Calculating internet speed the Ookla way

May 7, 2011 TestMy.net published the article Why Do My Results Differ From Speedtest.net / Ookla Speed Tests? with a reference to wiki.ookla.com/test_flow (nowadays gone, but available at the Wayback Machine: wiki.ookla.com/test_flow).

A screenshot of the [[test_flow]] page where Ookla describes the working of their Speedtest

At this page Ookla stated:

  1. Small binary files are downloaded from the web server to the client to estimate the connection speed
  2. Based on this result, one of several file sizes is selected to use for the real download test
  3. The test is performed with cache prevention via random strings appended to each download
  4. Up to 8 parallel HTTP threads (configurable) can be used for the test
  5. Throughput samples are received at up to 30 times per second
  6. These samples are then aggregated into 20 slices (each being 5% of the samples)
  7. The fastest 10% and slowest 30% of the slices are then discarded (see * below for more detail)
  8. The remaining slices are averaged together to determine the final result

* Since we are measuring data transported over HTTP via Flash there is potential protocol overhead, buffering due to the many layers between our application and the raw data transfer and throughput bursting due primarily to CPU usage. This accounts largely for dropping the top 10% and bottom 10% of the samples. We also keep our default test length short for the user experience, and compared to this duration the ramp-up period is fairly significant driving us to eliminate another 20% of the bottom result samples.

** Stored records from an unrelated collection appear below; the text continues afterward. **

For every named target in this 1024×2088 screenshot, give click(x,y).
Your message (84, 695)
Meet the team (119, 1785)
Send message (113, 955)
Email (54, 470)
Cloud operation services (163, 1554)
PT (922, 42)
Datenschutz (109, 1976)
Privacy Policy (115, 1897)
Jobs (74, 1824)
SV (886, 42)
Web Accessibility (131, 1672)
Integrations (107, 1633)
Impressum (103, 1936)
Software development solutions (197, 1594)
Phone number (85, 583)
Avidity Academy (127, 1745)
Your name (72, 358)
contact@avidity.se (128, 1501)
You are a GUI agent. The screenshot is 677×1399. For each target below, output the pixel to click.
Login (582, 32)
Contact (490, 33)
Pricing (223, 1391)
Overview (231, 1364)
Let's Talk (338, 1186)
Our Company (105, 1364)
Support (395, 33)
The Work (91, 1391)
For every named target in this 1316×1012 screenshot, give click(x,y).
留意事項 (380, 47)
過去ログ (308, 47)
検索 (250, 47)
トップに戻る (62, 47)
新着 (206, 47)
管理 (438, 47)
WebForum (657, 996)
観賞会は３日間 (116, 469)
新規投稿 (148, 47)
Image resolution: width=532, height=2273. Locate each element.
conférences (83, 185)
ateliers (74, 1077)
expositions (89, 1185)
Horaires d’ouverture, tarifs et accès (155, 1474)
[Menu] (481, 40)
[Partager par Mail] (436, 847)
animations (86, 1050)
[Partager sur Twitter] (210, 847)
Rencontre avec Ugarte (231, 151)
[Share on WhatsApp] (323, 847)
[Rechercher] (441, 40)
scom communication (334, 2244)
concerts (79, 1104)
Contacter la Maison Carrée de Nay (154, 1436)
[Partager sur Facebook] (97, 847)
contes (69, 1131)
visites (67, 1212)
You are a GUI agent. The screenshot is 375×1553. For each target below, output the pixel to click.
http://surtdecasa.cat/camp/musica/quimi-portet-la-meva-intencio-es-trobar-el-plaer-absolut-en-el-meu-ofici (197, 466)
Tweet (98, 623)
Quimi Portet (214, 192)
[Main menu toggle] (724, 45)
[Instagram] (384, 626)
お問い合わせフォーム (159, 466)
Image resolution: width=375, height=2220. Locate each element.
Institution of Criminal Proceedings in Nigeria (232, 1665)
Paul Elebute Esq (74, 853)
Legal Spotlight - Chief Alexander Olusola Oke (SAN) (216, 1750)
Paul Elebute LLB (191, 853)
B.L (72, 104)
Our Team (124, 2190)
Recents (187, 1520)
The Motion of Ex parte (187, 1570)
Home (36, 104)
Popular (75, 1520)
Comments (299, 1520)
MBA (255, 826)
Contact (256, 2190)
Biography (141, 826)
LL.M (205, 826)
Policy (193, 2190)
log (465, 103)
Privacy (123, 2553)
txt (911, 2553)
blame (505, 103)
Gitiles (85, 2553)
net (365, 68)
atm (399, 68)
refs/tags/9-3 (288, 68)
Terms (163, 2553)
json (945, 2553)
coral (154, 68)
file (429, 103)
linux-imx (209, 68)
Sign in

In other words Ookla used to measure (100 - 10 =) 90% of your internet speed.

Sandbox support

At the forgotten (?) sandbox support page How does the test itself work? How is the result calculated? Ookla still states (...) The fastest 10% and slowest 30% of the slices are then discarded (...).

It's important to realize that this explanation was given when Speedtest was still Flash-based. (...) we are measuring data transported over HTTP (via Flash) (...).

Nowadays, Ookla still measures 90% of your internet speed. This is true for all mainstream speedtests like Cloudflare. Cloudflare writes on their about page: (...) Speed is measured by downloading/uploading progressively larger files and taking the 90th percentile speed (...).